Here, it’s on a much smaller scale, the environment is dust-free, sometimes we wear gloves and we align things we can’t see physically moving! High accuracy accelerator alignment is a different world. We align elements in relation to each other with a tolerance of 50 µm or less. 

The accelerator alignment community is relatively small with only around 300 people worldwide. At the ESRF, we are a team of seven people: 1 woman, 6 men. We work with the latest innovations in instrumentation and the highest level of equipment on the market. Sometimes we test new instruments for companies and we collaborate with other institutes like CERN or ALBA to push the field forward. Surveying at the ESRF includes a quantity of maths, mechanics and computing. We calculate a lot and carry out survey measurement adjustments by least squares. I missed working outside at the beginning but the ESRF is on a large campus in a leafy environment and I often go outdoors during the day. I also have the possibility to come to work by bike!
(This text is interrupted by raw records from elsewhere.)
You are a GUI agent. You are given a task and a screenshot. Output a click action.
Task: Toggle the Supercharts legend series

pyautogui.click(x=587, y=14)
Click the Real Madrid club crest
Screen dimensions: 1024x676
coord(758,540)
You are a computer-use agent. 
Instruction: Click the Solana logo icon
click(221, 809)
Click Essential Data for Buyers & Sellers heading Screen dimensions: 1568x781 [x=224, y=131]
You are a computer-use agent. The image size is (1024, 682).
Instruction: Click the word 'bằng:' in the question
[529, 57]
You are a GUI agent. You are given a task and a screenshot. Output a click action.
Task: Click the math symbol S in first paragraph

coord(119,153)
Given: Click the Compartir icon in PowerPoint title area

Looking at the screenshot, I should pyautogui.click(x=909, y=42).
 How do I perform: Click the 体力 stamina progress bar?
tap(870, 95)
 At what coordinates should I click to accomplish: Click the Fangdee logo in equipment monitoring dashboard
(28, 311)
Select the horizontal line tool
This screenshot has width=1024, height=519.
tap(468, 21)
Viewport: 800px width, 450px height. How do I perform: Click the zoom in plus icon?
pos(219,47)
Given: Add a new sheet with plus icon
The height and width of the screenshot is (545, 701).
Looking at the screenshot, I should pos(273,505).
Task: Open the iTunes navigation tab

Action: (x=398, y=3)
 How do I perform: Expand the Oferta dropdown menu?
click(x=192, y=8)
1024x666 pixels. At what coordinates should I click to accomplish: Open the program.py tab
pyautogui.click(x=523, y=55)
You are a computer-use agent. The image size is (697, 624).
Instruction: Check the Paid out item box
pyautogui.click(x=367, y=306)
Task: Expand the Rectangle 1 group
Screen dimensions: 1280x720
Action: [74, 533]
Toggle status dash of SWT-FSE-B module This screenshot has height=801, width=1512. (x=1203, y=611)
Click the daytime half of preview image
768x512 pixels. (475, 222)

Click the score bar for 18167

Today, I’m excited about the future of our field, which is moving towards more automation with enhanced reality and 3D environmental scanners that use spatial grids.”

 

 

 

Cristina González Torres grew up in Jaén in Spain where she studied Surveying Engineering before obtaining a degree in Geomatics and Cartography in León (Spain). She worked on major construction projects in Chile, the United States and, lately, in Paris and Annemasse, France. She joined the ESRF in 2019 for the EBS – Extremely Brilliant Source - facility upgrade.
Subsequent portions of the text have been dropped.